[Exercise materials]

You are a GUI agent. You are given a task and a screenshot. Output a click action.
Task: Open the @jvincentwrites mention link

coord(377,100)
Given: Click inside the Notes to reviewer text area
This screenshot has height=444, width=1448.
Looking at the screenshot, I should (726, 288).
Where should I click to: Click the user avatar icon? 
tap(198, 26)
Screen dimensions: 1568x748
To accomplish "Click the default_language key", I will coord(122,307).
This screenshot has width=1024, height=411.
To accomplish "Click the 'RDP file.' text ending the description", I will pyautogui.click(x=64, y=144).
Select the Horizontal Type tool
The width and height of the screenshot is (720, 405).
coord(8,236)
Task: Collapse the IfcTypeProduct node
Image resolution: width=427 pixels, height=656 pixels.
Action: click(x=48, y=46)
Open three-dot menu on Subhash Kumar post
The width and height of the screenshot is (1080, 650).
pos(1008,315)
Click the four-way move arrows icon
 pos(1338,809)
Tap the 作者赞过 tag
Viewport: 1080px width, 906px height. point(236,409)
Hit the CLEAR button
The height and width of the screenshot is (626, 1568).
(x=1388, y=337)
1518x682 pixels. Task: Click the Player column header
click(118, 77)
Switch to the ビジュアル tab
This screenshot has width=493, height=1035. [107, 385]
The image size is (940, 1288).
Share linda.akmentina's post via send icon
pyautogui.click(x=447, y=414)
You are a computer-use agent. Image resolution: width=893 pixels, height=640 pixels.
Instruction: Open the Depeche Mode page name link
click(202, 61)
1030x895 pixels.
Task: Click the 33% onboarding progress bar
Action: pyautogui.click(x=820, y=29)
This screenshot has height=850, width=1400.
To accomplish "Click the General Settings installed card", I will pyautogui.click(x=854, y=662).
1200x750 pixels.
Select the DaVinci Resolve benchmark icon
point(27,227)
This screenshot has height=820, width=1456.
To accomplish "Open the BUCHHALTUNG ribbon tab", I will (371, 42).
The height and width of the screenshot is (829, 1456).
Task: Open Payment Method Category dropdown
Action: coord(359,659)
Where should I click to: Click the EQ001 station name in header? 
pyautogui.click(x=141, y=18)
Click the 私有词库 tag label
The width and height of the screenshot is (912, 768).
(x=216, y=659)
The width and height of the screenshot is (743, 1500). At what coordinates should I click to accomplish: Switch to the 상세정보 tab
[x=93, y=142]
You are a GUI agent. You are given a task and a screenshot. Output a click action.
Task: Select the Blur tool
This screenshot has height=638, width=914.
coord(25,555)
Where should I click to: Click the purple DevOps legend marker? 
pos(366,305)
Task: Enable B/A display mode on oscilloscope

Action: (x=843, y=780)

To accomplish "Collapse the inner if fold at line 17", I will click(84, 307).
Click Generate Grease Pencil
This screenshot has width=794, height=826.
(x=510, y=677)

[/Exercise materials]

Activity> Copy all of the data exactly.

Result>
You are a GUI agent. You are given a task and a screenshot. Output a click action.
Task: Open the @jvincentwrites mention link

coord(377,100)
Given: Click inside the Notes to reviewer text area
This screenshot has height=444, width=1448.
Looking at the screenshot, I should (726, 288).
Where should I click to: Click the user avatar icon? 
tap(198, 26)
Screen dimensions: 1568x748
To accomplish "Click the default_language key", I will coord(122,307).
This screenshot has width=1024, height=411.
To accomplish "Click the 'RDP file.' text ending the description", I will pyautogui.click(x=64, y=144).
Select the Horizontal Type tool
The width and height of the screenshot is (720, 405).
coord(8,236)
Task: Collapse the IfcTypeProduct node
Image resolution: width=427 pixels, height=656 pixels.
Action: click(x=48, y=46)
Open three-dot menu on Subhash Kumar post
The width and height of the screenshot is (1080, 650).
pos(1008,315)
Click the four-way move arrows icon
 pos(1338,809)
Tap the 作者赞过 tag
Viewport: 1080px width, 906px height. point(236,409)
Hit the CLEAR button
The height and width of the screenshot is (626, 1568).
(x=1388, y=337)
1518x682 pixels. Task: Click the Player column header
click(118, 77)
Switch to the ビジュアル tab
This screenshot has width=493, height=1035. [107, 385]
The image size is (940, 1288).
Share linda.akmentina's post via send icon
pyautogui.click(x=447, y=414)
You are a computer-use agent. Image resolution: width=893 pixels, height=640 pixels.
Instruction: Open the Depeche Mode page name link
click(202, 61)
1030x895 pixels.
Task: Click the 33% onboarding progress bar
Action: pyautogui.click(x=820, y=29)
This screenshot has height=850, width=1400.
To accomplish "Click the General Settings installed card", I will pyautogui.click(x=854, y=662).
1200x750 pixels.
Select the DaVinci Resolve benchmark icon
point(27,227)
This screenshot has height=820, width=1456.
To accomplish "Open the BUCHHALTUNG ribbon tab", I will (371, 42).
The height and width of the screenshot is (829, 1456).
Task: Open Payment Method Category dropdown
Action: coord(359,659)
Where should I click to: Click the EQ001 station name in header? 
pyautogui.click(x=141, y=18)
Click the 私有词库 tag label
The width and height of the screenshot is (912, 768).
(x=216, y=659)
The width and height of the screenshot is (743, 1500). At what coordinates should I click to accomplish: Switch to the 상세정보 tab
[x=93, y=142]
You are a GUI agent. You are given a task and a screenshot. Output a click action.
Task: Select the Blur tool
This screenshot has height=638, width=914.
coord(25,555)
Where should I click to: Click the purple DevOps legend marker? 
pos(366,305)
Task: Enable B/A display mode on oscilloscope

Action: (x=843, y=780)

To accomplish "Collapse the inner if fold at line 17", I will click(84, 307).
Click Generate Grease Pencil
This screenshot has width=794, height=826.
(x=510, y=677)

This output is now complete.